100a Forsyth Street, 917 488 3388
East Village / Lower East Side
November 4 - December 16, 2012
Reception: Sunday, November 11, 6 - 8 PM
CULTURAL TIPS takeaway is a continuation of the CULTURAL TIPS FOR NEW AMERICANS project, started in 2009 by alina and jeff bliumis. part of which took place on may 7, 2011, a few blocks from where toomer labzda is now located, during The Festival of Ideas for the New City, organized by the New Museum. in conjunction with NoLongerEmpty, alina and jeff engaged with the lower east side community and gathered one hundred and four new ‘cultural tips’ from visitors, in exchange for their booklet, titled as the aforementioned project. during the festival alina and jeff also installed illustrated CULTURAL TIPS posters onto phone kiosks and placed stickers in various places locally as a point of reference and dialogue for visitors.

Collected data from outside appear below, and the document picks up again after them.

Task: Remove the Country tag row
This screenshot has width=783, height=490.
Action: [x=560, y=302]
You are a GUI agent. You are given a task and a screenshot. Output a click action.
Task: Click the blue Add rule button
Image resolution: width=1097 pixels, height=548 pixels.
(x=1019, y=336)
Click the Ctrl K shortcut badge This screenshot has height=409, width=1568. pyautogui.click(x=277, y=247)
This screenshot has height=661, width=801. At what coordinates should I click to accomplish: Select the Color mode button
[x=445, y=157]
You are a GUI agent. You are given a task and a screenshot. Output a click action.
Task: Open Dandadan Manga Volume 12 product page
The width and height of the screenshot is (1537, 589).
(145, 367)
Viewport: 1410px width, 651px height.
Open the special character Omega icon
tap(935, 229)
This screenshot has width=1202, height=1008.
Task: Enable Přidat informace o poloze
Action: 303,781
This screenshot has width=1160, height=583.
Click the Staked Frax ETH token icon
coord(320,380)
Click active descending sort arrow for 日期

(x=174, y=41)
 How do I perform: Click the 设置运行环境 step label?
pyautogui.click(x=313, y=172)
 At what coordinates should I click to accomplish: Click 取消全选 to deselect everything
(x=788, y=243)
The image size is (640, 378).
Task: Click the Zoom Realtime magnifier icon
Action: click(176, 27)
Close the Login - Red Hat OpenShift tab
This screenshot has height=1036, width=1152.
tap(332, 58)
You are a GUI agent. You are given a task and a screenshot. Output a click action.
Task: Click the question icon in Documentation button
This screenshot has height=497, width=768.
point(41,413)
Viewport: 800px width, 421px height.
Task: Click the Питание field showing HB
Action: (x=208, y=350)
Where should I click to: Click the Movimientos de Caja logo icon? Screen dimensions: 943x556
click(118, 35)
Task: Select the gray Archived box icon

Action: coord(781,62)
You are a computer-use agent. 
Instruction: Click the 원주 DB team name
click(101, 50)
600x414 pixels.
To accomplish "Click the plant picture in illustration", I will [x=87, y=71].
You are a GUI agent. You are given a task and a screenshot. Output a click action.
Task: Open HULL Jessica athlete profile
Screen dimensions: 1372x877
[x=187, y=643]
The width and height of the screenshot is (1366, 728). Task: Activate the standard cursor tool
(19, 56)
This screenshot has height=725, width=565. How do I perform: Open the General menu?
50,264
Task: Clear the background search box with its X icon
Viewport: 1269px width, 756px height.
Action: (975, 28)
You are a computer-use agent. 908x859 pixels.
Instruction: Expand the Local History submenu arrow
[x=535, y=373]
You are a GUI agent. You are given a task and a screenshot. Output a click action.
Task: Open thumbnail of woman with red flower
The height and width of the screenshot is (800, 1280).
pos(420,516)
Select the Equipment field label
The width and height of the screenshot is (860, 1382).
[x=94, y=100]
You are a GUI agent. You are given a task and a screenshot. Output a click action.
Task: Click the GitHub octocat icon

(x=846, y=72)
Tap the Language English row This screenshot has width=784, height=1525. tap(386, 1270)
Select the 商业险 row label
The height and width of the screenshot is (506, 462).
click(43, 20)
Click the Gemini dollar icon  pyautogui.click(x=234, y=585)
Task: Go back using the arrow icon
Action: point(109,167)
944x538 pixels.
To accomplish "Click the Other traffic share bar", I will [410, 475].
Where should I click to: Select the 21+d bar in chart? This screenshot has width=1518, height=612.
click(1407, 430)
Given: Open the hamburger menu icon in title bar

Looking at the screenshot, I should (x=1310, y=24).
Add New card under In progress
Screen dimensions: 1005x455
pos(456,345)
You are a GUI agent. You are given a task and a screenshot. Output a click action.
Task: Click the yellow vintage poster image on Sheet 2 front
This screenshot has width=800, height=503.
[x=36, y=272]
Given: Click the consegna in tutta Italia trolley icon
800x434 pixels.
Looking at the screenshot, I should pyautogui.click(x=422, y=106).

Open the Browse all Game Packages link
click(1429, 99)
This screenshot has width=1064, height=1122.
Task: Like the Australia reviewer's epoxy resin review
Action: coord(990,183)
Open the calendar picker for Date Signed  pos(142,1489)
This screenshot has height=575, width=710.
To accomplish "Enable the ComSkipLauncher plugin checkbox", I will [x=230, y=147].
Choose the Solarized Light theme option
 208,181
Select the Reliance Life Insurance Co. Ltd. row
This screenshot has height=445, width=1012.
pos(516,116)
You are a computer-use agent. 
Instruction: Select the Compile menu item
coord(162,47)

inhabiting the gallery as a procession of objects, a gift shop of sorts; each tip claims an international souvenir stripped of color and ethnic identity, such as:
“American action movies are multi-billion dollar export industry, but don’t reflect real life. Americans only occasionally drive over 100 mph, shoot each other and blow things up.”
“Speak loudly and chant U-S-A, U-S-A wherever feeling uber patriotic.” D.H.
there will be one hundred and four objects, for one hundred and four tips, for one hundred and four dollars each – with the aim that each tip is acquired and taken from the gallery before the exhibition closes. thus bringing the project full circle and presenting the cultural tips back to the local lower east side community from which they derived.
background: CULTURAL TIPS FOR NEW AMERICANS
to be a foreigner – one who is defined as “not from here” – often means unknowingly breaking rigid social and cultural rules. definitions of these social and cultural standards often say a lot about the “native” society. outlining national identities has proven to be a subject of global political interest – the French government has put up a website forum advising what it means to be French; the Russian government has recently focused on defining “Russian Identity”; and here in the United States “what it means to be an American” is loudly and frequently discussed on national television. as the proverbial “Land of Opportunity,” the United States has always had a steady stream of new Americans and alina and jeff bliumis have made it part of their ongoing practice to help recent arrivals assimilate and understand their new home. the project has been made possible by the Franklin Furnace Fund, Blue Print Fellowship, NoLongerEmpty and The Festival of Ideas for the New City, organized by the New Museum.
alina and jeff bliumis have been collaborating since 2000. born abroad: jeff in Kishinev, Moldova and alina in Minsk, Belarus and have lived in the United States for over twenty years. they have exhibited internationally, including the first, second and third Moscow Biennale of Contemporary Art (Moscow, Russia), Busan Biennale 2006 (Busan, South Korea), Assab One (Milan, Italy), Andrea Meislin Gallery (NY, USA), Stanislas Bourgain Gallery (Paris, France), Centre d’art Contemporain (Meymac, France), Museum of Contemporary Art, Cleveland (Cleveland, USA), Bat-Yam Museum (Bat-Yam, Israel), the Jewish Museum (NY, USA), the Bronx Museum (NY, USA) and the Victoria and Albert Museum (London, UK). they also have been awarded a number of grants, fellowships and residencies, including Franklin Furnace Fund, NY (2010-2011), Art in Public Spaces Grant, Lower Manhattan Cultural Council, NY (2008), Strategic Opportunity Stipend, NYFA, NY (2008) and the Six Points Fellowship, NY (2007 – 2009). their work resides in various private and public collections, including the Moscow Museum of Modern Art (Russia), Bat-Yam Museum (Israel), the Saatchi Collection (UK), Harvard Business School (USA) and the Victoria and Albert Museum (UK).